** start of DATA LINES **
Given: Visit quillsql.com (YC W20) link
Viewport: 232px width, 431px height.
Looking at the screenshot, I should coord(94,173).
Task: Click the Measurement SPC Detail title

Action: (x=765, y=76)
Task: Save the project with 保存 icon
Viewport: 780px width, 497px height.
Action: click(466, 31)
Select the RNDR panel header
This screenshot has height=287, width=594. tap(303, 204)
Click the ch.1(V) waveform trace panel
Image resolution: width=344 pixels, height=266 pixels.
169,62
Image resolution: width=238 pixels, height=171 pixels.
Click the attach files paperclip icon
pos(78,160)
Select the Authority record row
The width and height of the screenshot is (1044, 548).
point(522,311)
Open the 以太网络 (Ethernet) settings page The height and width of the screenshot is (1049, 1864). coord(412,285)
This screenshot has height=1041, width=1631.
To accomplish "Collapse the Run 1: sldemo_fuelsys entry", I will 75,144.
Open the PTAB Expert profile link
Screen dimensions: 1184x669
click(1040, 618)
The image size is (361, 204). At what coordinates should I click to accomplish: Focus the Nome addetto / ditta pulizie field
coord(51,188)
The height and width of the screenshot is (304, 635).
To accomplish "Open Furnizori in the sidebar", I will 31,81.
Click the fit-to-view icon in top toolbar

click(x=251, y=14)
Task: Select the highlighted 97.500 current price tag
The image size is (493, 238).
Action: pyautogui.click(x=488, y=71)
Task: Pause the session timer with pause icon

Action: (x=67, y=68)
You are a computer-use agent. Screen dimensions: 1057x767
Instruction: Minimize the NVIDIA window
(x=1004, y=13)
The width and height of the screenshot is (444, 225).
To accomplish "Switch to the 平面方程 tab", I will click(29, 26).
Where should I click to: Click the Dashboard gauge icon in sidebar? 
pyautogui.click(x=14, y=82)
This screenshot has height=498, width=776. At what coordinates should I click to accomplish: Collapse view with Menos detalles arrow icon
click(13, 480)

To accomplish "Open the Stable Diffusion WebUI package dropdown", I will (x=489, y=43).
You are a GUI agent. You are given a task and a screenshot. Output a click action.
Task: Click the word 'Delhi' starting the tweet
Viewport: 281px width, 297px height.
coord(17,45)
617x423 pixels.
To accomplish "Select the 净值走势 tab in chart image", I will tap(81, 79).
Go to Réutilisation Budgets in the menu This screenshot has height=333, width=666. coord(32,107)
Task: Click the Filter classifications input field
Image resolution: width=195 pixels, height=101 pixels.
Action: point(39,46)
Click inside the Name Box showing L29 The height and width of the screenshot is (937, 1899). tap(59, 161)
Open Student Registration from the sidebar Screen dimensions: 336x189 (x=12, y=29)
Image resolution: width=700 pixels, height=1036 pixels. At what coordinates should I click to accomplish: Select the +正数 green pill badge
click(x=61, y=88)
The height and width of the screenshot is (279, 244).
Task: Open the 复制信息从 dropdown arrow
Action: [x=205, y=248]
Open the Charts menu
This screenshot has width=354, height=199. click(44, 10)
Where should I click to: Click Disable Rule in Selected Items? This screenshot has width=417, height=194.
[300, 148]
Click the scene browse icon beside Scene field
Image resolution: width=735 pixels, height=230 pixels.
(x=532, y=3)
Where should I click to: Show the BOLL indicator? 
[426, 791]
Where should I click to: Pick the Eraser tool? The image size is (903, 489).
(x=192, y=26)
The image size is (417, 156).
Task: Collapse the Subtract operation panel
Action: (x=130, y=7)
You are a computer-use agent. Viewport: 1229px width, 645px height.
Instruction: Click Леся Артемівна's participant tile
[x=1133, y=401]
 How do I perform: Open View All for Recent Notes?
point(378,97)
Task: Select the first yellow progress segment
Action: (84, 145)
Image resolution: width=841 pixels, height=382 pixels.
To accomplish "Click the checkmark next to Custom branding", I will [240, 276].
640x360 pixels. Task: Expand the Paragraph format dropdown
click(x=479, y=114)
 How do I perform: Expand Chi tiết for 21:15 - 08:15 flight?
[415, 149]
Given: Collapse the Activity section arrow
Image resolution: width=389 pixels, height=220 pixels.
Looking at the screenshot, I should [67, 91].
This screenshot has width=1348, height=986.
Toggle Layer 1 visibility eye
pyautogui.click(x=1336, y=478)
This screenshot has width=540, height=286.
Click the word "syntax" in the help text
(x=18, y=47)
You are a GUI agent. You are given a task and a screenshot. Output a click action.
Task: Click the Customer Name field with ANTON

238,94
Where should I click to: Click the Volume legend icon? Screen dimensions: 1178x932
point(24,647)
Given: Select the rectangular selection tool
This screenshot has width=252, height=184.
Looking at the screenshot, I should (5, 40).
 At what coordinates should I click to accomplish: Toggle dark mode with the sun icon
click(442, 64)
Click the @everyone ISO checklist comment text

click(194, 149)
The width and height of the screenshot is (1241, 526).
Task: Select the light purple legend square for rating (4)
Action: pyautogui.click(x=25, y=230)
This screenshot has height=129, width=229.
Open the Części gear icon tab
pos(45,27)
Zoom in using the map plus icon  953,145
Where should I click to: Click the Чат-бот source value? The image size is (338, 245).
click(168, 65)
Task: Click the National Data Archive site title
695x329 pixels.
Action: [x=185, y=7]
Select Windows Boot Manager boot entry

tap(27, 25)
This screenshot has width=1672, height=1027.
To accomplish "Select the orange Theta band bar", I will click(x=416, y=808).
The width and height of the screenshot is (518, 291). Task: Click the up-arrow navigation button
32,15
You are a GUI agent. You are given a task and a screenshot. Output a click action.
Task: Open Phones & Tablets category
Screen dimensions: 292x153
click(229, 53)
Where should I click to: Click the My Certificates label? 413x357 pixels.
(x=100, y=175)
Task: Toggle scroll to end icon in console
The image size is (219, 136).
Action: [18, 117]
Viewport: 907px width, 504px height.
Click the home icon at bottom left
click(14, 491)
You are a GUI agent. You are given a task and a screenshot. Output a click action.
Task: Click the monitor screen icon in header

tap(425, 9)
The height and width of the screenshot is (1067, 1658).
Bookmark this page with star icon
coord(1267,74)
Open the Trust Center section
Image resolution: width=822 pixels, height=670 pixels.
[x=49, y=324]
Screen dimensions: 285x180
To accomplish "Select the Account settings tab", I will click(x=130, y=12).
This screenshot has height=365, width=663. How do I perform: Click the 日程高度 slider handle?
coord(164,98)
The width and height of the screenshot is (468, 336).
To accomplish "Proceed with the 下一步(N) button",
** end of DATA LINES **
REQUIRED WORK:
Please render the lines from the line with "The width and height of the screenshot is (444, 225)." to the line with "will (x=489, y=43)." as a two-column CSV with the columns command and action. Give one row per pair, with each field quoted and any line breaks replaced by spaces.

EXERCISE RESULT:
command,action
"The width and height of the screenshot is (444, 225). To accomplish ""Switch to the 平面方程 tab"",","I will click(29, 26)."
"Where should I click to: Click the Dashboard gauge icon in sidebar?","pyautogui.click(x=14, y=82)"
"This screenshot has height=498, width=776. At what coordinates should I click to accomplish: Collapse view with Menos detalles arrow icon","click(13, 480)"
"To accomplish ""Open the Stable Diffusion WebUI package dropdown"",","I will (x=489, y=43)."